Creating new pathways in translational innovation
As part of the Kauffman-sponsored Energizing Health Collaboration Series, we've turned over eMed to Guest Editor Matt Keener, the chief architect for the Pittsburgh leg of the collaboration conference and a translational clinical neuroscientist. Here's Matt's latest contribution in his role as eMed Guest Editor.
In my first eMed column, I explained the world of translational medicine -- and the opportunities it presents for entrepreneurs in a "translational innovation" space. Many people might not realize that some of this work merging translational research and innovation is already taking place in academic departments.
To start from the beginning: translational medicine is a focus in which medical research is "translated" into health tools and solutions for patients. To take these findings from benchtop to bedside requires teams of individuals, each with their own area of focus. We'll be covering some of this at Monday's Energizing Health where researchers, academicians, clinicians and innovators will convene in Pittsburgh for a symposium examining collaboration models addressing the next-generation of patient engagement solutions.
Although there has been some hesitation from the academic community to embrace a merger of scientific discovery and enterprise, Dr. Amanda Christini at the University of Pennsylvania reports we are seeing the emergence of a new paradigm, "one in which revenue-driven commercialization is replaced by the realization that health systems have an opportunity and responsibility for mission driven commercialization." With this shift, and a prioritization of those solutions delivering value to patients and stakeholders, departments are increasingly utilizing novel methods to mobilize, reward, and train those cutting new paths through the wilds of healthcare innovation.
Dr. Christini, an internist working with Dr. David Asch at the Penn Medicine Center for Health Care Innovation, highlights approaches that they and other top-tier institutions are taking to mobilize how innovative thinking can be cultivated within academic health systems. "In the past, these departments had typically worked in A serial approach. They would take a known asset of [intellectual property], and then pass it on to the tech transfer offices, who would then find a business team to take the product to market."
By leveraging her background in biotech business development. Dr. Christini informed an organizational approach that better mimicked an iterative startup workflow. Using this more dynamic approach they were able to get more accomplished quicker, getting an antimicrobial susceptibility program from concept to patient pilot in six months.
Another approach taken by both Penn and other departments is the growing use of competitions similar to those in startup culture. As one example, the Clinical and Translational Science Institute at the University of Pittsburgh ran a $300,000 Pitt Innovation Challenge competition, looking for novel solutions. Leading QuitNinja, one of the winning teams, was Dr. Ellen Beckjord. Dr. Beckjord is a translational researcher using behavioral research to better inform behavioral change, and has noted the growing attention paid to those junior faculty who are able to bridge translational research with the development of novel programs or innovations that can advance the mission of the university. She cautions however, that for the purposes of advancing the careers of junior faculty "right now commercialization per se is not incentivized; however, doing research that has the potential for commercialization definitely is."

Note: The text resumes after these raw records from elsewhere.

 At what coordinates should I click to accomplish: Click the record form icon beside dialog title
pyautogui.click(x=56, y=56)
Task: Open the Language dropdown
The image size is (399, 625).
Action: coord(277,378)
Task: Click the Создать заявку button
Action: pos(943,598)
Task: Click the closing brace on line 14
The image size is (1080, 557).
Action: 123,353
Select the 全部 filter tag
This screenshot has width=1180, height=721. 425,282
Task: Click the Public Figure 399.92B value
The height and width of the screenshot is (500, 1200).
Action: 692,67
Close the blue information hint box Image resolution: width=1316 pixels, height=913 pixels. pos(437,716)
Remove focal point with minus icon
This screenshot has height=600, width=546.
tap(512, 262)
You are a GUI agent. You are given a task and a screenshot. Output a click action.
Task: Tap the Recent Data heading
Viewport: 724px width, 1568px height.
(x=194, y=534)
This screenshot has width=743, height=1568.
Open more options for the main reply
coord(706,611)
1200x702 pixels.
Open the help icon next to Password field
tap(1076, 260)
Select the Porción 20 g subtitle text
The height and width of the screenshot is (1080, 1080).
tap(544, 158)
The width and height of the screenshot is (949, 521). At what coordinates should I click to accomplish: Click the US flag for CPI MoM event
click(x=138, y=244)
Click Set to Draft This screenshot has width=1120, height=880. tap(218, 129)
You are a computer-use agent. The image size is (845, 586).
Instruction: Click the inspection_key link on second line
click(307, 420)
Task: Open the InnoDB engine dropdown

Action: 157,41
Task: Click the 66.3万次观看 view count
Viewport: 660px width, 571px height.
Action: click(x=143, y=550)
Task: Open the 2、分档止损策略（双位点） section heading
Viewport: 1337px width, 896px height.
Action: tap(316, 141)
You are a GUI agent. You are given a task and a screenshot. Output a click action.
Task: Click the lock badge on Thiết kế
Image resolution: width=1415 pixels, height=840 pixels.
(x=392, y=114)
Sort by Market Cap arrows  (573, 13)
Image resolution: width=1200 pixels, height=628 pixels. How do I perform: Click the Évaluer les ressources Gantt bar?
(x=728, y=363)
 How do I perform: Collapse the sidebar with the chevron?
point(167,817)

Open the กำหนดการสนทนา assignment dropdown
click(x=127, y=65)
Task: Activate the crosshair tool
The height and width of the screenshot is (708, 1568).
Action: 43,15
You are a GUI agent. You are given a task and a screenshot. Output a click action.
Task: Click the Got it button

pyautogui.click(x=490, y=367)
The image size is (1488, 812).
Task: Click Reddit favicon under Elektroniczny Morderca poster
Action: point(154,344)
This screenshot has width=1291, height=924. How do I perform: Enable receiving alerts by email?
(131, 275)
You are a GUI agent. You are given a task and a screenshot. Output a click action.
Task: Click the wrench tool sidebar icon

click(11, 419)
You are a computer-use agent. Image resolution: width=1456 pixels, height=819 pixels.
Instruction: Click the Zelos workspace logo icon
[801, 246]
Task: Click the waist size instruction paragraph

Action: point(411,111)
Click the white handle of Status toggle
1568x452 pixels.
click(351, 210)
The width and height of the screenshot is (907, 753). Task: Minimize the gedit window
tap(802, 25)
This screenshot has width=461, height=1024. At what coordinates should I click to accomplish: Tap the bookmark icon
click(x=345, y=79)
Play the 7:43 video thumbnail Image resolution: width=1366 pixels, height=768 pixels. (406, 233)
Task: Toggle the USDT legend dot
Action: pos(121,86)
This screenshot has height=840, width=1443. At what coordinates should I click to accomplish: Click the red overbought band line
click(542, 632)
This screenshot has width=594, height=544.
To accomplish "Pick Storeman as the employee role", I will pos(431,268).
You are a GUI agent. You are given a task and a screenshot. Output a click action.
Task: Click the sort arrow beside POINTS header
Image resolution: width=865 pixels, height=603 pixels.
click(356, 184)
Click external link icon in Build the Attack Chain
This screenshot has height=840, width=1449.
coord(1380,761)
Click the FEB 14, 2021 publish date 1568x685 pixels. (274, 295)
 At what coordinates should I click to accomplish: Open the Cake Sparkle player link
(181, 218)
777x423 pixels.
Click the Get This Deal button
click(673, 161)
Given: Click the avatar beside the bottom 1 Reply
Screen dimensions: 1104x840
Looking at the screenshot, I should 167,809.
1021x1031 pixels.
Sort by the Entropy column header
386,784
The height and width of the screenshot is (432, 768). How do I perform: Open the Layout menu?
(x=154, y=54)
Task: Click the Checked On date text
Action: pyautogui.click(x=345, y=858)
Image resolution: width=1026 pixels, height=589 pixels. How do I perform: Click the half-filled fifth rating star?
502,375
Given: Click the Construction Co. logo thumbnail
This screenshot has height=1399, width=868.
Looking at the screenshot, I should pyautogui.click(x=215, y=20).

Therefore one of the more exciting developments in this space is when there are junior faculty members whose advances in moving the needle in translational innovation are being recognized and are driving new models. One example is Dr. Armen Arevian, who was just hired as a junior faculty member in the UCLA Health System and the Semel Institute, and will be starting an Innovation Lab in the Center for Health Services and Society. "The idea really is to form a translational lab where we can take the advances from our research and combine them with directly observed challenges in the health system for immediate translation/pilots to improve care, quality, efficiency." Dr. Arevian reports finding a nice balance between academic research and technology innovation within a major health system. "On the one hand, you have the capacity on the academic/research side for the ability to generate intellectual capital and obtain grant funding. This is synergistic with the opportunities provided by the health system that has its own complementary capacity, including access to patients, and refining business models that attempt to deliver value to our patients."
All those interviewed noted that although there were some changes afoot in how innovation was valued in their department, there was no one clear path emerging toward success in this space. And that's why they call it trailblazing.